I didn’t understand the question. Hadn’t I just explained everything that was going on my blog? I stared awkwardly at my feet. The light turned green. We crossed the street, weaving through the crush of pedestrians. On the other side, she smiled at me, and said,

“Alex, nobody’s ever won a Pulitzer Prize for doing a ‘weekly link round-up.’ You should be writing about your own life. You should tell your own stories, not just re-hash other people’s work.”

I almost started crying, right there at the corner of Intensely Busy St. & Blaring Taxi Horn Ave., because I knew she was right.

I thought about her advice for the rest of the day. Actually, I’ve thought about her advice every day for the past eight years. I decided to accept the challenge that she’d issued.

I started writing (awkwardly and shyly) about my own life. My love stories. My break-ups. My foray into self-employment. My thoughts on discipline, motivation, and productivity. My brushes with illness. My set-backs and darkest moments. I took everything that had ever happened to me, extracted the lessons I’d learned, and poured everything onto the screen. Over time, my blog evolved from “a place where I celebrate other people’s creative work” into “a place where I showcase my own body of work.”

Look, I still love reading — and writing — “link round-ups” from time to time. I still publish a couple on my website every year to this day. There’s nothing “wrong” with scouring the Internet for cool resources and compiling them into a fun list. That can be a lovely creative project, and your readers will probably enjoy your list very much!

However, with a capital H…

Just like my unofficial mentor said to me, all those years ago, “What else?”

What else do you want to say to the world?

What are the life experiences that have shaped your identity, and that have taught you the greatest lessons? Do you ever talk about those experiences publicly? If not, why not?

What are the stories you’d like to tell online, and perhaps in books, on the airwaves, and onstage? What’s hindering you from telling them?

Most importantly:

How do you want to be remembered when you’re gone?

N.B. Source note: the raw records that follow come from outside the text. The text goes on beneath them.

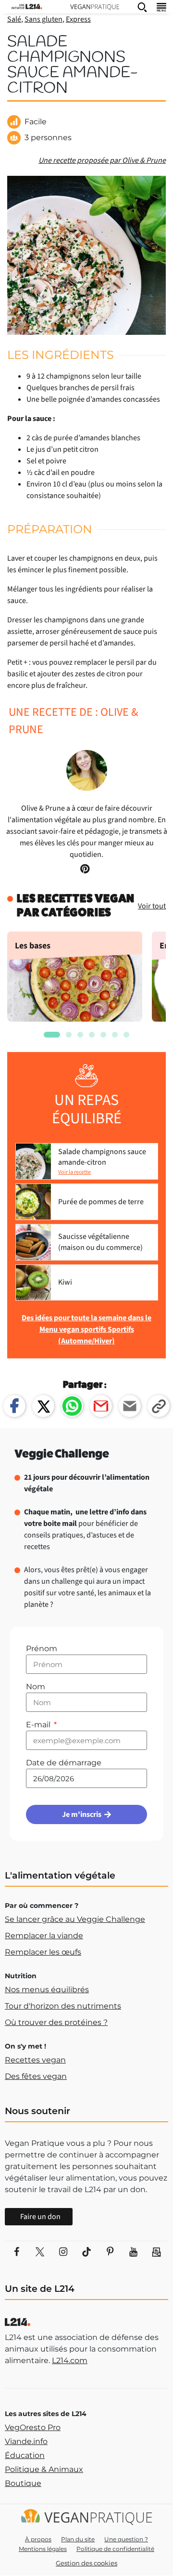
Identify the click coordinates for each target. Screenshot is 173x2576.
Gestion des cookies (86, 2563)
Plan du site (78, 2539)
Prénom (41, 1648)
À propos (38, 2539)
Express (78, 19)
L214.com (69, 2360)
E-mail (39, 1724)
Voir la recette (74, 1172)
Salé (14, 19)
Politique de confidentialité (115, 2548)
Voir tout (152, 906)
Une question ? (126, 2539)
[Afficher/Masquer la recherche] (142, 6)
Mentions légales (43, 2548)
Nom (35, 1686)
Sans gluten (43, 19)
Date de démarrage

Would you like to be remembered as someone who “made a lot of really great lists and posted them on the Internet very frequently”? Or as someone who told honest, personal, courageous stories that gripped people’s hearts and touched people’s lives?

I know. It’s a lot to consider. Keep percolating about all of this as you’re meandering through the streets of NYC, or London, or Boise, or wherever you may be today.

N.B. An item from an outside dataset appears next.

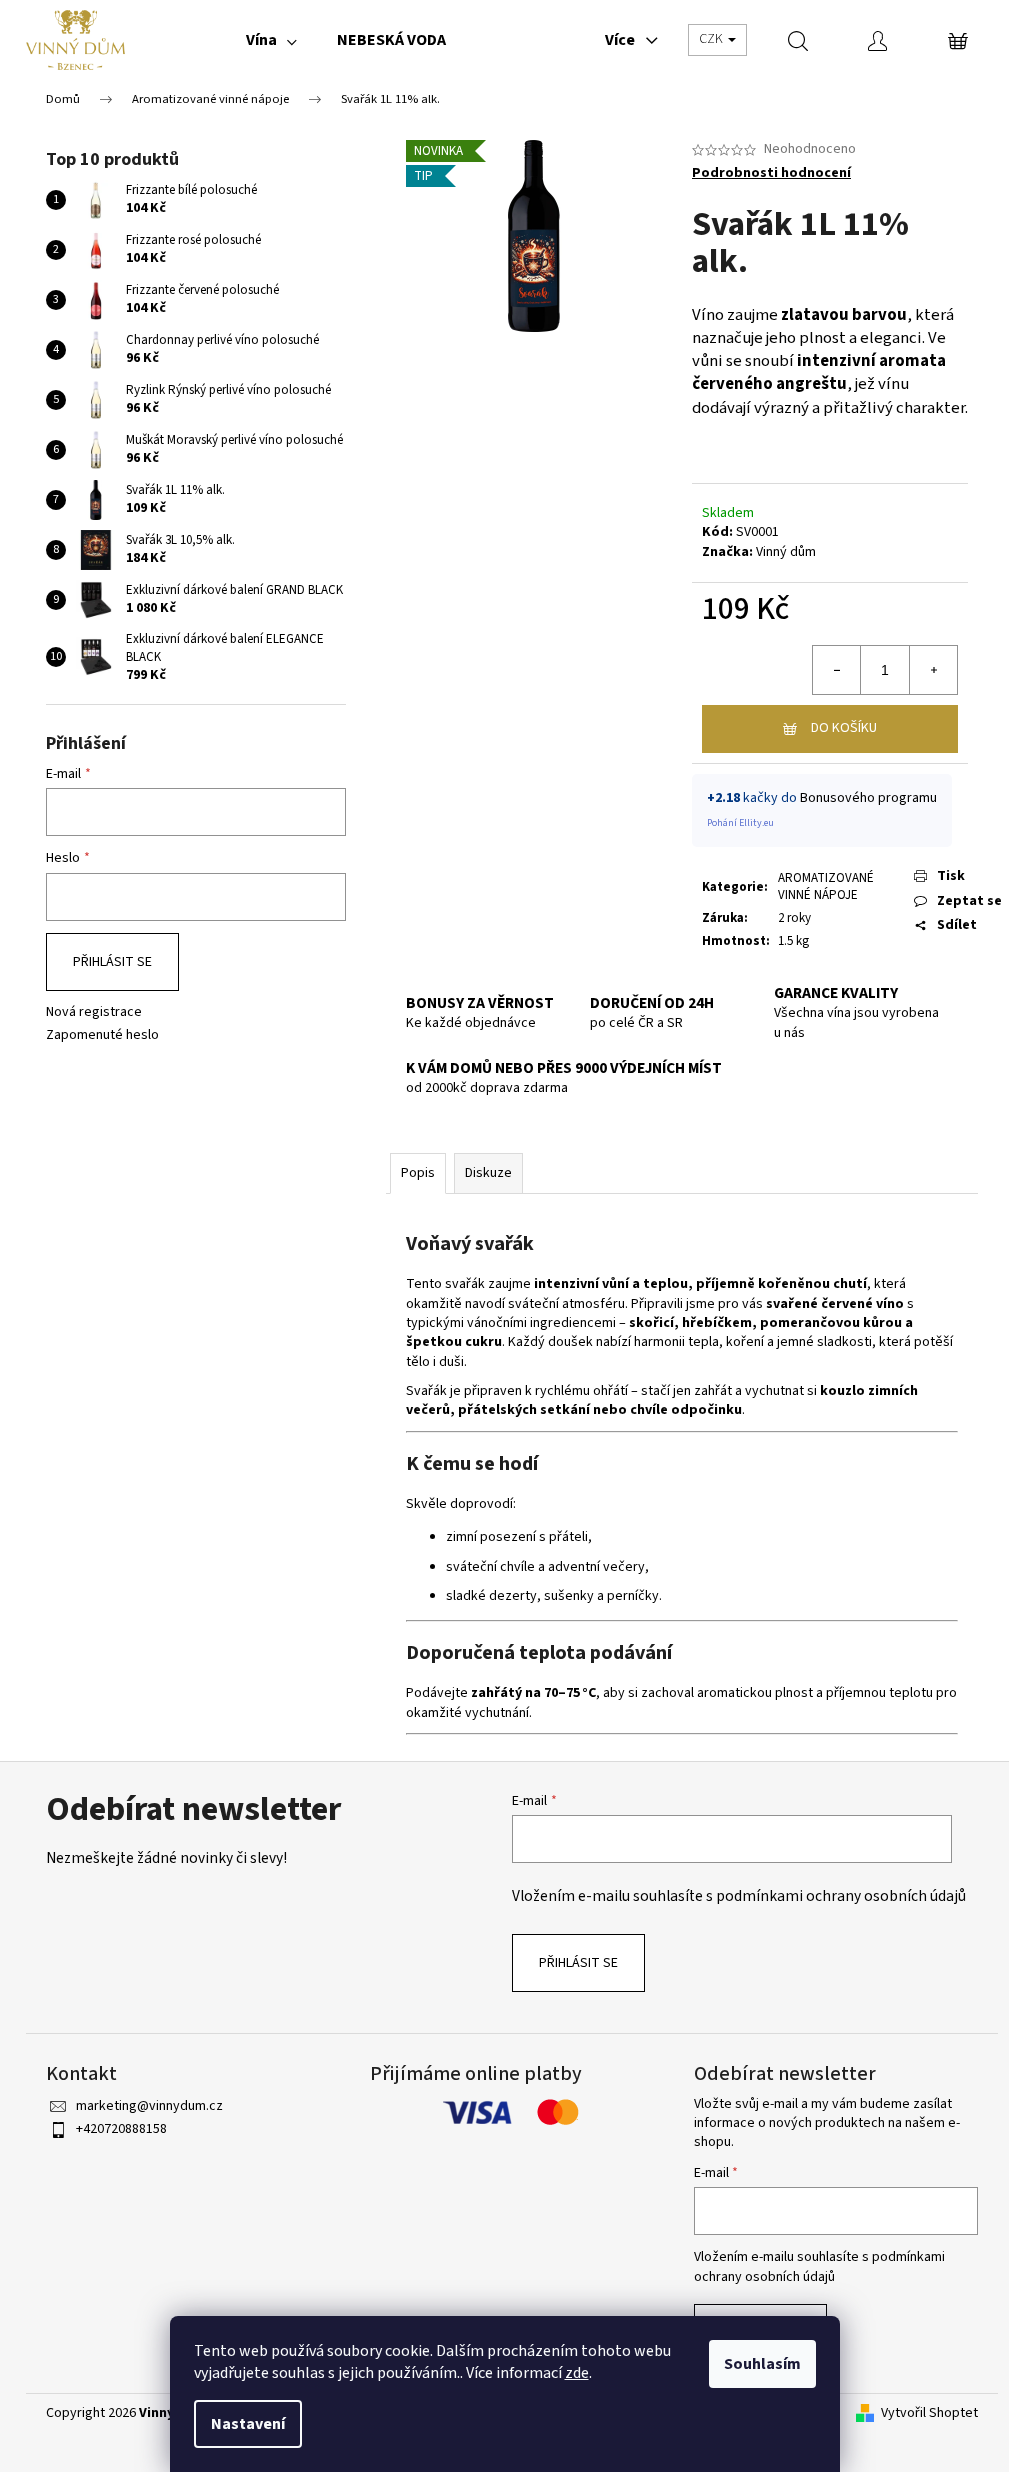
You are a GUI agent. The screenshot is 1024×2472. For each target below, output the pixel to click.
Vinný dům (786, 552)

Everyone is different. Every writer has her own goals and ambitions. If you enjoy “making lists” and that’s all you ever want to do, that’s totally groovy and you should do whatever makes you happy.

But if there’s a little voice inside of you that’s whispering, “There’s ‘more’ I want to say…” or “I wish I was brave enough to tell THAT story…” then I encourage you to listen to that voice, because it’s popping into your mind for a reason.

What else? What else? What else? Keep asking yourself that question.

Instead of rummaging through the Internet looking for things to re-post onto your blog, maybe, just for this week, just as a little experiment, rummage through the chapters of your own life. Rummage through the story of how you got your first job. The story of how you met the love of your life. Or that time that a close friend betrayed you and broke your heart. Or the story of how you finally learned to speak up. Rummage through the archives of YOU. That’s where you’ll find your best material. That’s your goldmine.